Container traffic remains flat
Import cargo volume at the nation’s major retail container ports is staying at about the same levels this summer as last year, although traffic is expected to pick up this fall, according to the monthly Global Port Tracker report released by the National Retail Federation (NRF) and Hackett Associates.
U.S. ports handled 1.28 million TEU in May, the latest month for which numbers are available. (One TEU is one 20-ft. cargo container or its equivalent.) That was up 6% from April and 1% from May 2010. It was the 18th month in a row to show a year-over-year improvement after December 2009 broke a 28-month streak of year-over-year declines.
“With the economy facing continuing challenges, retailers are managing their inventory levels carefully,” said Jonathan Gold, VP supply chain and customs policy for NRF. “But the increases in import volume expected this fall are a clear sign that retailers are confident consumer demand will be there in the fourth quarter.”
June was estimated at 1.31 million TEU, about eight-tenths of 1% down from June 2010, if the estimate holds true when final numbers become available. July is forecast at 1.36 million TEU, which would be a 1.3% decrease from a year ago, and August is forecast at 1.43 million TEU, up six-tenths of 1% from last year. Stronger increases are expected to return in September as retailers begin to stock up for the holiday season, with volume forecast at 1.47 million TEU, up 10% from last year. October is forecast at 1.53 million TEU, up 18%, and November at 1.41 million TEU, up 19%.
The U.S. ports covered by Port Tracker are: Los Angeles/Long Beach, Oakland, Seattle and Tacoma on the West Coast; New York/New Jersey, Hampton Roads, Charleston and Savannah on the East Coast; and Houston on the Gulf Coast.
Simpson adds decking software partner
Simpson Strong-Tie has announced that it will now be offering decking software solutions from Feeney Inc., a leading manufacturer of high-quality, innovative architectural and garden products. Feeney has joined Simpson’s DeckTools deck sales and design software partners’ library with some of its most popular products: CableRail railing infill cables, Lightline door canopies, and two styles of wall-mounted cable and rod trellises.

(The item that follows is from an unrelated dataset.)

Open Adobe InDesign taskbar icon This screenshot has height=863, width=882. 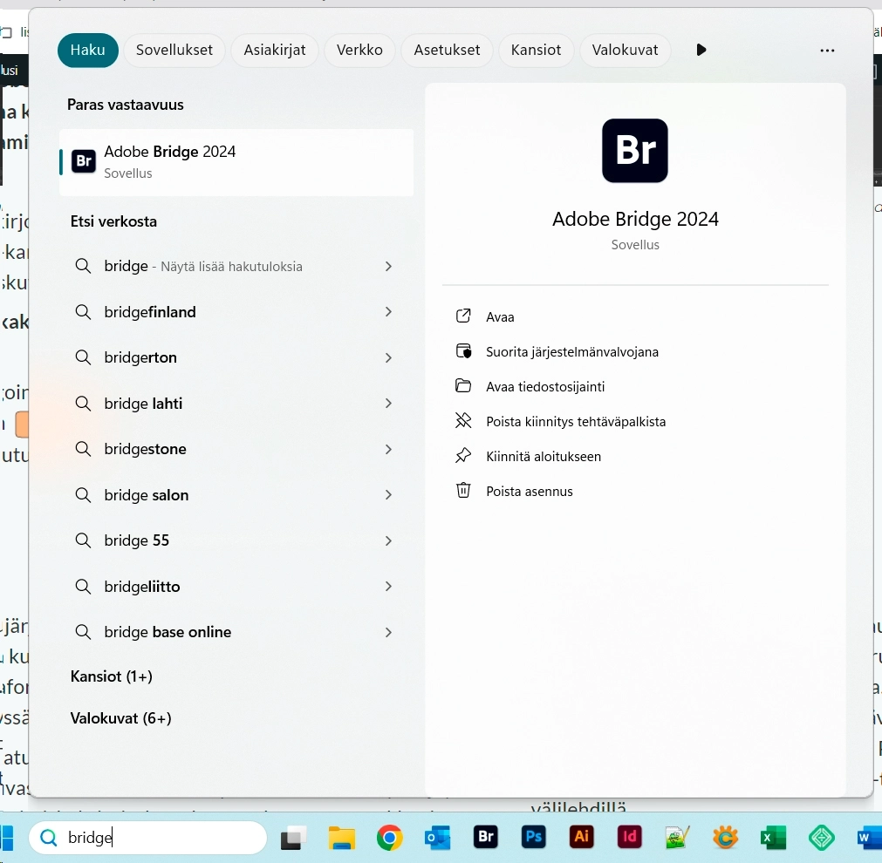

DeckTools software is a sales, design and estimating program that enables deck builders, remodelers and suppliers to design decks in a photo-realistic, 3D environment. Users can customize nearly every detail, from the deck shape and railings to canopies and material choices. By showing homeowners images of their finished deck designs and making it easy to select upgrades instantly, sales are closed much faster. In addition, the program can quickly generate plans, proposals and material lists. Feeney is one of many brand-name deck product manufacturers to be included in the program’s partners’ library.
Based in Pleasanton, Calif., Simpson Strong-Tie is one of the world’s largest manufacturers of connectors, fasteners, fastening systems, anchors and lateral-force resisting systems.
Buy.com adds home improvement products
Buy.com, a leading e-commerce marketplace, has expanded into the home improvement arena through a partnership with CPO Commerce, a leading supplier of new and reconditioned tools and other home channel products. Customers can now shop for more than 6,000 hammers, drills, saws and other tools, all with free shipping, through Buy.com’s CPO Outlets store online section. Products also include floor care, ceiling fans, saws, generators, lawn care products, pressure washers and compressors.
Buy.com now features more than 15 million product listings from thousands of third-party retailers spanning more than 25 product categories, including games, apparel and shoes, books, bags and luggage, fragrance, software, sporting goods, jewelry, toys, wine and more.
CPO Commerce, based in Pasadena, Calif., operates 30 co-branded home improvement e-commerce sites. Many of them carry both new and closeout, discontinued and factory-reconditioned products. It recently purchased TylerTools.com.